For this week’s Crimes of Statistics COP session, I’d like to have an open discussion about the history and the controversy surrounding the p-value. I’ll write-up my thoughts and some quotes here to discuss with you. If you are unable to make this session and want to add your thoughts, please add a comment to this post, and we can start the discussion on-line as well.
So, how did the p-value come into existence? Are you aware of the history of this commonly used aspect of statistics? We all feel compelled to report the p-values from our analyses – ok, let’s be honest in order to get our research published, we NEED to publish our p-values. But, how many of us have conducted research that we have NOT published because it didn’t measure up to the 0.05 mark? We have been taught and maybe brain-washed to believe that our results must have a p-value that is less than 0.05. I cannot count the number of times that I’ve worked with students who are so disappointed when their results do not yield this “significant” value – so many years of work and NOTHING is significant, and they feel that they can no longer publish their results except in their thesis.
But, let’s take a closer look at this p-value and how it came about. I’ll admit that I’ve always been fascinated by the p-value and the “magical” powers of “0.05”. Many of you have heard me say that there is nothing magical about 0.05, and I’m sure you’ve thought, oh… she’s off her rocker – I’ve been taught from Day 1 in 2nd year statistics that in order for us to talk about our stats, we need that p-value that is < 0.05. Well… let’s talk about this for a bit.
Here is a famous quote from Fisher (1926) that started it all:
“If one in twenty does not seem high enough odds, we may, if we prefer it, draw the line at one in fifty (the 2 percent point), or one in a hundred (the 1 percent point). Personally, the writer prefers to set a low standard of significance at the 5 percent point, and ignore entirely all results which fail to reach this level. A scientific fact should be regarded as experimentally established only if a properly designed experiment rarely fails to give this level of significance.”
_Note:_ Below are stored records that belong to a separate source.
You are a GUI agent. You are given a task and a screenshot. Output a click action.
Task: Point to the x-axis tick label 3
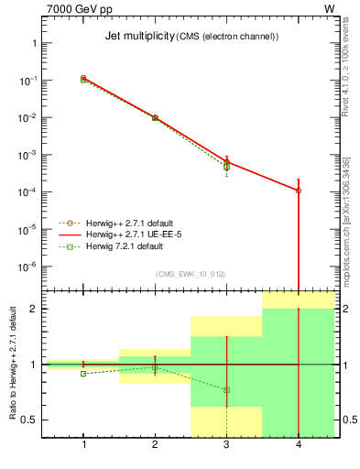pyautogui.click(x=226, y=444)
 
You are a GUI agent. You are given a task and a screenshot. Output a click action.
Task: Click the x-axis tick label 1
pyautogui.click(x=83, y=444)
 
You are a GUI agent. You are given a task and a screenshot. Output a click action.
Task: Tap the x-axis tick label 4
pyautogui.click(x=298, y=444)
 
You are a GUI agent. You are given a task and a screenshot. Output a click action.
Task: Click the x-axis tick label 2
pyautogui.click(x=155, y=444)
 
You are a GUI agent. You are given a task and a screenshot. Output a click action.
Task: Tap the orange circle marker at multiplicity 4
pyautogui.click(x=299, y=191)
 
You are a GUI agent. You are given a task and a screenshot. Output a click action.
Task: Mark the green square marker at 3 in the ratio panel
pyautogui.click(x=226, y=390)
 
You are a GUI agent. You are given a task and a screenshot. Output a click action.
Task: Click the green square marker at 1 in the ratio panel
pyautogui.click(x=83, y=374)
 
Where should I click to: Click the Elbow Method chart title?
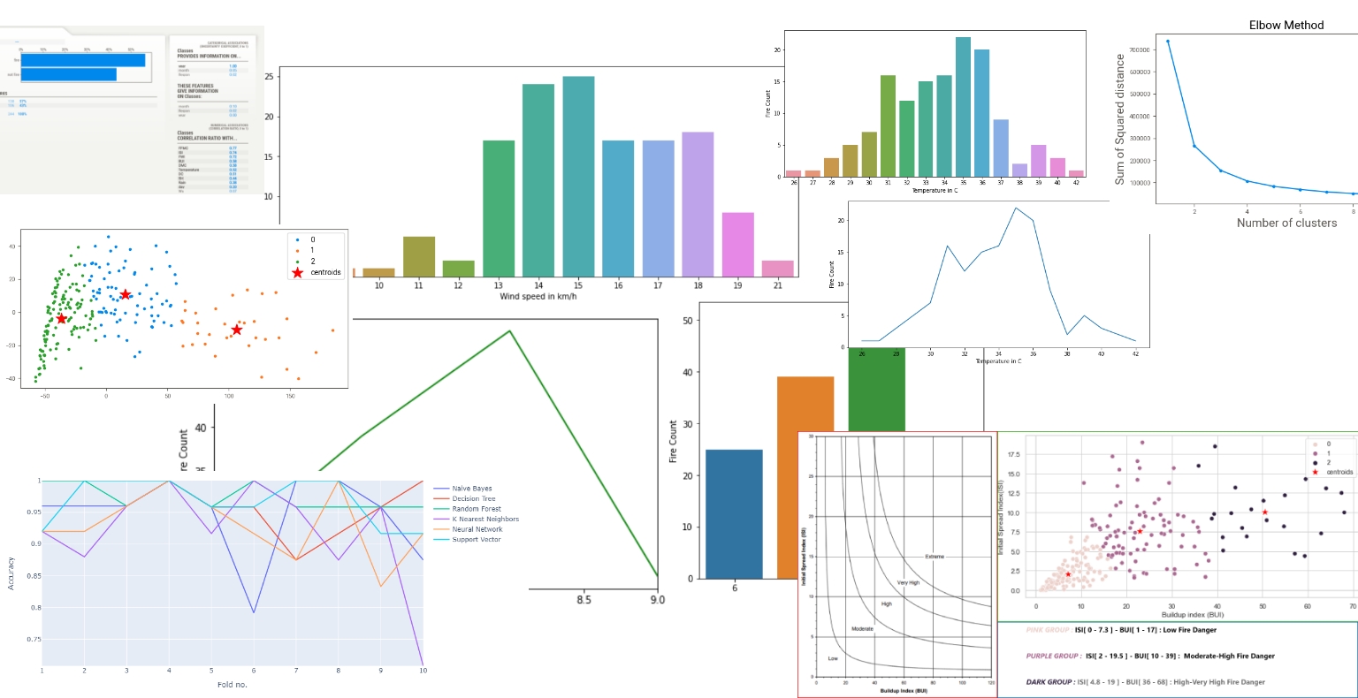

Yup! this is how it all started! If you enjoy reading more about this history, you later discover that Fisher did not intend for his statement to be interpreted as it was and used in the way it is today.
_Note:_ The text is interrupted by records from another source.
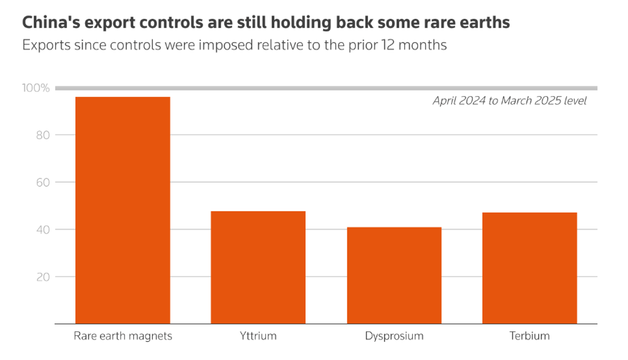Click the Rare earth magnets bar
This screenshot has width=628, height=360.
tap(123, 210)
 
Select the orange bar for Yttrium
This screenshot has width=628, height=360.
tap(258, 267)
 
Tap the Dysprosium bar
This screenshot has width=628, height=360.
tap(394, 275)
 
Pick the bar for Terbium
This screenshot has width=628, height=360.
tap(530, 268)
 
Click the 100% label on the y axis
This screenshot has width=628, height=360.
tap(36, 88)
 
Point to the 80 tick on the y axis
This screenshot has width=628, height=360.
tap(43, 135)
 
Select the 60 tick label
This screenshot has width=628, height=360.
tap(43, 183)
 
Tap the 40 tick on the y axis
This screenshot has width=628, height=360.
tap(43, 230)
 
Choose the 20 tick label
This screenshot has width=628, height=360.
tap(43, 277)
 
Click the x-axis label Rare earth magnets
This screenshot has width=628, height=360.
tap(123, 336)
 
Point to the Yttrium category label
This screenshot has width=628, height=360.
tap(258, 336)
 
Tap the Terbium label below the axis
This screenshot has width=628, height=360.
tap(530, 336)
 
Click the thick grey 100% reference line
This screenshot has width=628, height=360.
tap(327, 88)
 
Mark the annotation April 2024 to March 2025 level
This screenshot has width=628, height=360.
tap(510, 101)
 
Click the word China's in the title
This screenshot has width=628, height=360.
tap(51, 22)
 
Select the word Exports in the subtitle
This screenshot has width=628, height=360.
tap(46, 46)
Amazing how a statement made in a journal article in 1926 and to this day, we still use the 5% rule. We have lots of research over the past century (yes, 92 years!), that has been hidden away because it never made the cut. What does this mean? What are the implications??
Let’s continue down that road for a moment, we recognize and acknowledge that most publications report results where p < 0.05. In other words, we tend to publish only results that are significant, right? Who is really interested in reading a study where there no significant results. Well how about this quote from Moore (1979) talking about this very challenge or problem:
“Such a publication policy impedes the spread of knowledge. If a researcher has good reason to suspect that an effect is present, and then fails to find significant evidence of it, that may be interesting news. Perhaps more interesting than if evidence in favour of the effect at 5% level had been found.”
Hmm… we are dealing with the same issue in 2018. What are your thoughts? Let’s talk about the implications of this? And how do we define 0.05? If we stick to that rigid line of 0.05, how do YOU handle a p-value of 0.45 or one of 0.54?
I’m looking forward to a great discussion! See you tomorrow, Wednesday, January 18, 2016 in ANNU Rm 101 at 9:30am.
Fisher, R.A. (1926). The arrangement of field experiments. J. Ministry of Agric. Great Britain 23: 503-513.
Moore, D.S. (1979). Statistics: Concepts and Controversies. San Francisco: Freeman.